National presidents must attend two annual board meetings around the country as well as, at their discretion, several local chapter meetings. Immediate Past President Hagit Limor last year went on 22 trips – some international – for her duties, using more than half of a $10,000 stipend to offset the costs.
“There are various funding methods that you can work with to do this, so it’s not onerous,” Limor said.
Past President Gordon “Mac” McKerral said, “It would be really difficult to get people to climb up the ladder” without such funding.
He understands that better than most: Weeks into his 2003-04 presidency, McKerral was laid off from his job at the Tampa Business Journal, causing him to question how he would pay the travel costs associated with his new leadership role.
McKerral was able to serve his term after fellow SPJ members donated money to help him travel.
Experiences like McKerral’s impressed upon the board the financial burdens facing journalists interested in national office. The board, recognizing the discouraging potential of rising costs, increased the stipend to $10,000 in 2005.
“The stipend allows presidents the opportunity to travel the U.S., visit chapters, and really be ambassadors for SPJ,” Executive Director Joe Skeel said. He said the previous stipend, around $5,000, became insufficient. “I think it would be much more difficult to recruit national officers if there wasn’t a stipend available.”
Dave Aeikens, the 2008-09 president, said the financial support was instrumental in his decision to serve and said he wouldn’t have been able to afford it.
“It was a great comfort to have that stipend there,” he said.
SPJ’s new president, John Ensslin, said time is also a factor. He said his long history of involvement with other organizations has given him good training in balancing his responsibilities.
“I’ve used my spare time throughout the course of my career to do things that mattered to me. Saving the (Denver) Press Club mattered to me. Introducing visiting foreign journalists to American newsrooms mattered to me … Working for SPJ is maybe the best of all of those outside assignments,” he said.
Aware of the required commitments, Ensslin said he has “no hesitation” about throwing himself into his new position.
“It can be done. It means sacrificing things that I was already in the habit of sacrificing,” he said.
Before climbing the ladder from secretary-treasurer to president-elect and finally president, Ensslin and Limor made sure their employers were onboard with the plan. The obligation of traveling for meetings and chapter visits can cut deep into work time, they said.
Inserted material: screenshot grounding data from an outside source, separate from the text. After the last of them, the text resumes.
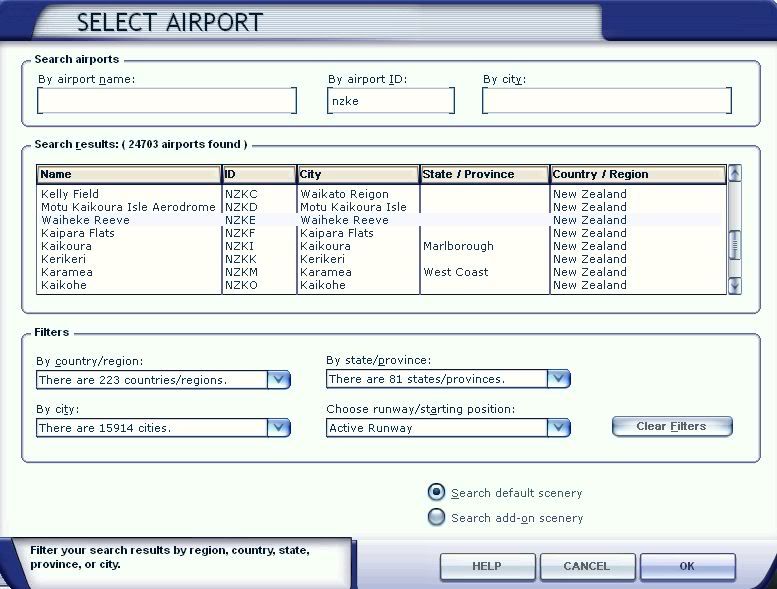Sort results by Name column header
777x589 pixels.
tap(129, 174)
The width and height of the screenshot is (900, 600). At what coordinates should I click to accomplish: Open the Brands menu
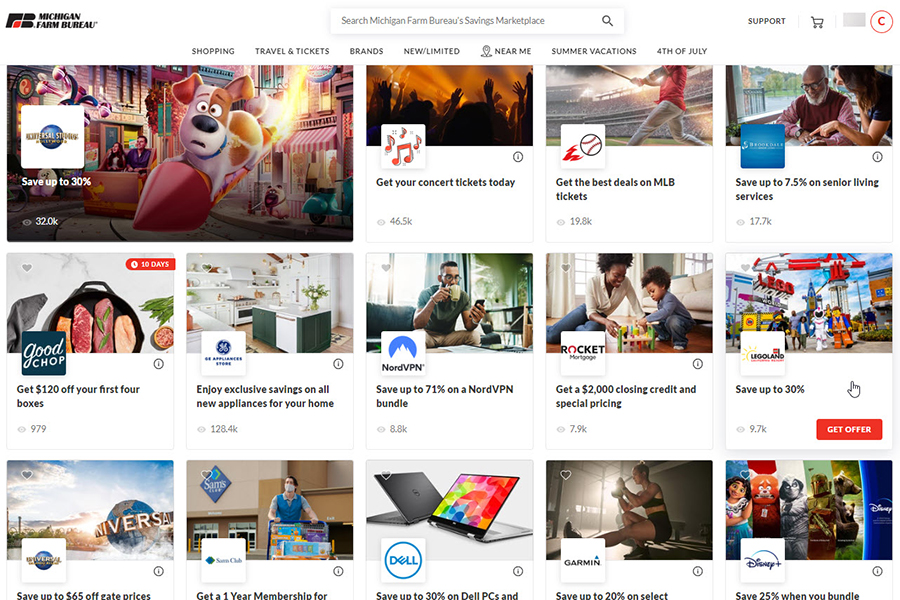(x=366, y=51)

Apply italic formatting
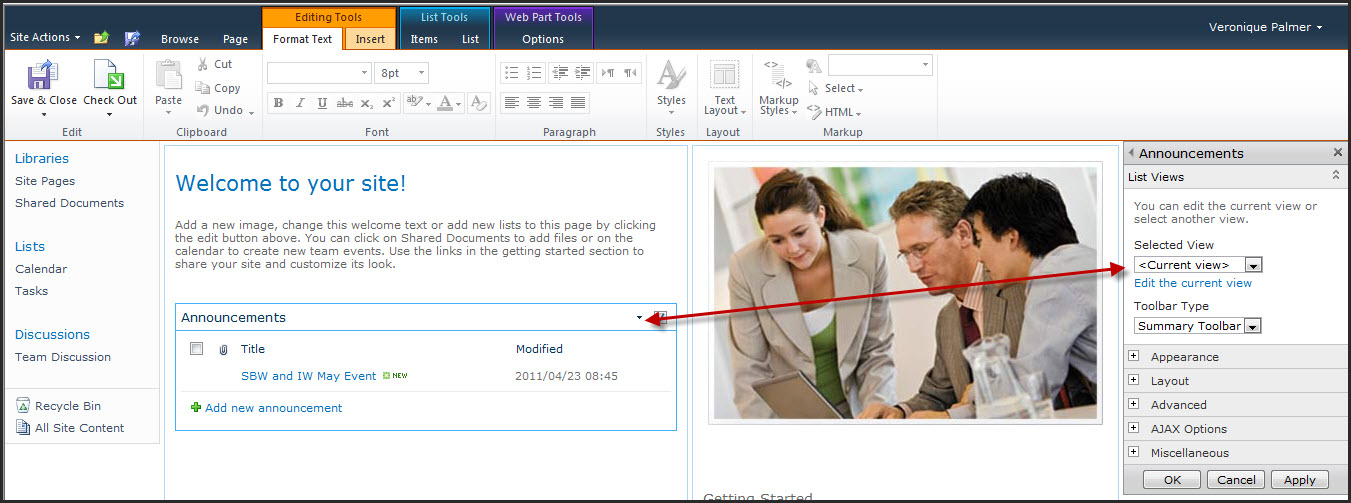pyautogui.click(x=300, y=103)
Sigma Delta Chi Foundation President Steve Geimann, who was SPJ’s president in 1996-97, said financial support from employers was imperative years before stipends were offered.
“The obligation to travel to chapter events, to attend regional meeti and represent the society is really too much for an individual to pay on their own,” he said.
Geimann’s then-employer, Warren Publishing, provided him with $10,000 for his responsibilities as SPJ president.
“If you have a progressive, forward-looking employer, then it becomes easier,” Geimann said. “It benefitted them, because their name was associated with my presidency.”
Skeel said the stipend would be of particular help to those who aren’t lucky enough to have employer support.
Region No. 5 Director Liz Hansen, who works for a public university, said she might not receive the same financial backing as an employee of a major media company. She said she never seriously considered national office, mostly because of the heavy work commitment.
“I admire those who are able to do it,” said Hansen, who heads the journalism department at Eastern Kentucky University.
She said her current SPJ role allows her a comfortable balance between career and society duties.
“For me, working at the regional level is rewarding. I wouldn’t be doing it if I wasn’t committed to SPJ.”
Wyoming chapter President Stephanie Thompson echoed that notion. She said her small-town employer, the Green River Star, wouldn’t be able to provide financial support due to its own hardships.
“They can’t help us with money if they don’t have it,” she said.
McKerral said increasing the stipend was an important move for the society.
“If you’re going to invest money in something,” he said, “where would you want to more invest it than in leadership?”